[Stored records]
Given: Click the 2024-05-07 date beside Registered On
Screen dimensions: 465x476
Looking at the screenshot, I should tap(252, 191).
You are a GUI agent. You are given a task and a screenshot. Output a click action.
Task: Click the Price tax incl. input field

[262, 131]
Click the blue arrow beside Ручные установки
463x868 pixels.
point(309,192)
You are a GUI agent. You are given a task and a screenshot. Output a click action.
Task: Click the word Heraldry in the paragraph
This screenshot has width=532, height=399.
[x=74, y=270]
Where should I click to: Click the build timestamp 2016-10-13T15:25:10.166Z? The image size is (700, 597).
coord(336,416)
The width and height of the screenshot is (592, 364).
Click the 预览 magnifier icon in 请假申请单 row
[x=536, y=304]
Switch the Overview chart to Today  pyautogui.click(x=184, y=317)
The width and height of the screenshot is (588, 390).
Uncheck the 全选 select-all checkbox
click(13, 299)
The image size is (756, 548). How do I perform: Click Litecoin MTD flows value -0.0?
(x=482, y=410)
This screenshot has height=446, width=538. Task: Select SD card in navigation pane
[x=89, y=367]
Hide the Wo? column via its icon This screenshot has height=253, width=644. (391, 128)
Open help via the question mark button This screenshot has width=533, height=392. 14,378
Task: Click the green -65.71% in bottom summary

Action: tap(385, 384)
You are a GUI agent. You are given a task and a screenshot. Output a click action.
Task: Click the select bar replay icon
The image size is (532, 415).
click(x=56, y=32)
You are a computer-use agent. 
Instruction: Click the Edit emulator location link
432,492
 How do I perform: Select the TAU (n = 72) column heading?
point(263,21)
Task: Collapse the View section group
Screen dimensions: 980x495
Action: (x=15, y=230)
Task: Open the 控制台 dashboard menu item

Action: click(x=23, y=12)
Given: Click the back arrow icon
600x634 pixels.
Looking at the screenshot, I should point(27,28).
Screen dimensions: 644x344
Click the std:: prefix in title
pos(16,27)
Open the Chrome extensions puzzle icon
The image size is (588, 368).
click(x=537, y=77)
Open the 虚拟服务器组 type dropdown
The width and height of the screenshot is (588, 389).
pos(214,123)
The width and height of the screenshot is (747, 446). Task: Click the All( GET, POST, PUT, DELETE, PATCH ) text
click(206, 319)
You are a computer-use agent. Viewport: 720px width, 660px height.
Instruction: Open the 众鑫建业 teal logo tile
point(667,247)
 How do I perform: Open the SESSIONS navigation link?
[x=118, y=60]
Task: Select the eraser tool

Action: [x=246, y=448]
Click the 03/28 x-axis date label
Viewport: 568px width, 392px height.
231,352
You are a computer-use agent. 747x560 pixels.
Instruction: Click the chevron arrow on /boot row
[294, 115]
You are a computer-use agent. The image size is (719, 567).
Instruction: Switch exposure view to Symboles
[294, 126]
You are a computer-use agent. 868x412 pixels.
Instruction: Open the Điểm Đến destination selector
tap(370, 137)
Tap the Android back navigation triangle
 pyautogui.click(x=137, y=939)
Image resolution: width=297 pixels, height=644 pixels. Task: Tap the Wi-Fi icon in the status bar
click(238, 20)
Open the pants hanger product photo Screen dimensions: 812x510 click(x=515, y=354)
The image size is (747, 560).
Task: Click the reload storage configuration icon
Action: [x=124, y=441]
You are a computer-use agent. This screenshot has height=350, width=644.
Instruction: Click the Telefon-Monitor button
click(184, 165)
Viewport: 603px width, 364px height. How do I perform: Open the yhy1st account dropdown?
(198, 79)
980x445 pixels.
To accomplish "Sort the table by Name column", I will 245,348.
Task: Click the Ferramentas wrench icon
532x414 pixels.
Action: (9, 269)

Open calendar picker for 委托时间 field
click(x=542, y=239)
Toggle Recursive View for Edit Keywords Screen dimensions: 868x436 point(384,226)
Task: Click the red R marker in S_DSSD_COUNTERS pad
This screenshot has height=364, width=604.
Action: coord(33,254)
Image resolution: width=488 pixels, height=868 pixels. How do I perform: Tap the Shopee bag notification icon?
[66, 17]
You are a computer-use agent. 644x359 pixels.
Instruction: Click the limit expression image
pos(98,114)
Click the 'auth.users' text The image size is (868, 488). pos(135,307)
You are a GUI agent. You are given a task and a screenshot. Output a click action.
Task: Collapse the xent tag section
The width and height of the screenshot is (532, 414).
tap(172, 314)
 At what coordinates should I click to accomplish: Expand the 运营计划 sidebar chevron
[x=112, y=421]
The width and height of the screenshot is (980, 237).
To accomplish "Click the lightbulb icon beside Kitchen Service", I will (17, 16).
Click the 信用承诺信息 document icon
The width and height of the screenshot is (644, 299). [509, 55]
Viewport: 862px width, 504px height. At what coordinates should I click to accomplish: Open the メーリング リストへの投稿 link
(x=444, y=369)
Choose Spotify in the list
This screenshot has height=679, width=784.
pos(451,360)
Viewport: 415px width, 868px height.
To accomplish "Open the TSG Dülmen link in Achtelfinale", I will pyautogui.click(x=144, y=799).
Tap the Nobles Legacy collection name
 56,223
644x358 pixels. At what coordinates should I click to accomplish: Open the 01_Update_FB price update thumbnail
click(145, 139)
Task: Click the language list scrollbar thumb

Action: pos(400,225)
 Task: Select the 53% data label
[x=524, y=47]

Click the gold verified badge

### [What is being asked]
Set every line of the data down again, word for word.

### [Answer to this problem]
Given: Click the 2024-05-07 date beside Registered On
Screen dimensions: 465x476
Looking at the screenshot, I should tap(252, 191).
You are a GUI agent. You are given a task and a screenshot. Output a click action.
Task: Click the Price tax incl. input field

[262, 131]
Click the blue arrow beside Ручные установки
463x868 pixels.
point(309,192)
You are a GUI agent. You are given a task and a screenshot. Output a click action.
Task: Click the word Heraldry in the paragraph
This screenshot has width=532, height=399.
[x=74, y=270]
Where should I click to: Click the build timestamp 2016-10-13T15:25:10.166Z? The image size is (700, 597).
coord(336,416)
The width and height of the screenshot is (592, 364).
Click the 预览 magnifier icon in 请假申请单 row
[x=536, y=304]
Switch the Overview chart to Today  pyautogui.click(x=184, y=317)
The width and height of the screenshot is (588, 390).
Uncheck the 全选 select-all checkbox
click(13, 299)
The image size is (756, 548). How do I perform: Click Litecoin MTD flows value -0.0?
(x=482, y=410)
This screenshot has height=446, width=538. Task: Select SD card in navigation pane
[x=89, y=367]
Hide the Wo? column via its icon This screenshot has height=253, width=644. (391, 128)
Open help via the question mark button This screenshot has width=533, height=392. 14,378
Task: Click the green -65.71% in bottom summary

Action: tap(385, 384)
You are a GUI agent. You are given a task and a screenshot. Output a click action.
Task: Click the select bar replay icon
The image size is (532, 415).
click(x=56, y=32)
You are a computer-use agent. 
Instruction: Click the Edit emulator location link
432,492
 How do I perform: Select the TAU (n = 72) column heading?
point(263,21)
Task: Collapse the View section group
Screen dimensions: 980x495
Action: (x=15, y=230)
Task: Open the 控制台 dashboard menu item

Action: click(x=23, y=12)
Given: Click the back arrow icon
600x634 pixels.
Looking at the screenshot, I should point(27,28).
Screen dimensions: 644x344
Click the std:: prefix in title
pos(16,27)
Open the Chrome extensions puzzle icon
The image size is (588, 368).
click(x=537, y=77)
Open the 虚拟服务器组 type dropdown
The width and height of the screenshot is (588, 389).
pos(214,123)
The width and height of the screenshot is (747, 446). Task: Click the All( GET, POST, PUT, DELETE, PATCH ) text
click(206, 319)
You are a computer-use agent. Viewport: 720px width, 660px height.
Instruction: Open the 众鑫建业 teal logo tile
point(667,247)
 How do I perform: Open the SESSIONS navigation link?
[x=118, y=60]
Task: Select the eraser tool

Action: [x=246, y=448]
Click the 03/28 x-axis date label
Viewport: 568px width, 392px height.
231,352
You are a computer-use agent. 747x560 pixels.
Instruction: Click the chevron arrow on /boot row
[294, 115]
You are a computer-use agent. The image size is (719, 567).
Instruction: Switch exposure view to Symboles
[294, 126]
You are a computer-use agent. 868x412 pixels.
Instruction: Open the Điểm Đến destination selector
tap(370, 137)
Tap the Android back navigation triangle
 pyautogui.click(x=137, y=939)
Image resolution: width=297 pixels, height=644 pixels. Task: Tap the Wi-Fi icon in the status bar
click(238, 20)
Open the pants hanger product photo Screen dimensions: 812x510 click(x=515, y=354)
The image size is (747, 560).
Task: Click the reload storage configuration icon
Action: [x=124, y=441]
You are a computer-use agent. This screenshot has height=350, width=644.
Instruction: Click the Telefon-Monitor button
click(184, 165)
Viewport: 603px width, 364px height. How do I perform: Open the yhy1st account dropdown?
(198, 79)
980x445 pixels.
To accomplish "Sort the table by Name column", I will 245,348.
Task: Click the Ferramentas wrench icon
532x414 pixels.
Action: (9, 269)

Open calendar picker for 委托时间 field
click(x=542, y=239)
Toggle Recursive View for Edit Keywords Screen dimensions: 868x436 point(384,226)
Task: Click the red R marker in S_DSSD_COUNTERS pad
This screenshot has height=364, width=604.
Action: coord(33,254)
Image resolution: width=488 pixels, height=868 pixels. How do I perform: Tap the Shopee bag notification icon?
[66, 17]
You are a computer-use agent. 644x359 pixels.
Instruction: Click the limit expression image
pos(98,114)
Click the 'auth.users' text The image size is (868, 488). pos(135,307)
You are a GUI agent. You are given a task and a screenshot. Output a click action.
Task: Collapse the xent tag section
The width and height of the screenshot is (532, 414).
tap(172, 314)
 At what coordinates should I click to accomplish: Expand the 运营计划 sidebar chevron
[x=112, y=421]
The width and height of the screenshot is (980, 237).
To accomplish "Click the lightbulb icon beside Kitchen Service", I will (17, 16).
Click the 信用承诺信息 document icon
The width and height of the screenshot is (644, 299). [509, 55]
Viewport: 862px width, 504px height. At what coordinates should I click to accomplish: Open the メーリング リストへの投稿 link
(x=444, y=369)
Choose Spotify in the list
This screenshot has height=679, width=784.
pos(451,360)
Viewport: 415px width, 868px height.
To accomplish "Open the TSG Dülmen link in Achtelfinale", I will pyautogui.click(x=144, y=799).
Tap the Nobles Legacy collection name
 56,223
644x358 pixels. At what coordinates should I click to accomplish: Open the 01_Update_FB price update thumbnail
click(145, 139)
Task: Click the language list scrollbar thumb

Action: pos(400,225)
 Task: Select the 53% data label
[x=524, y=47]

Click the gold verified badge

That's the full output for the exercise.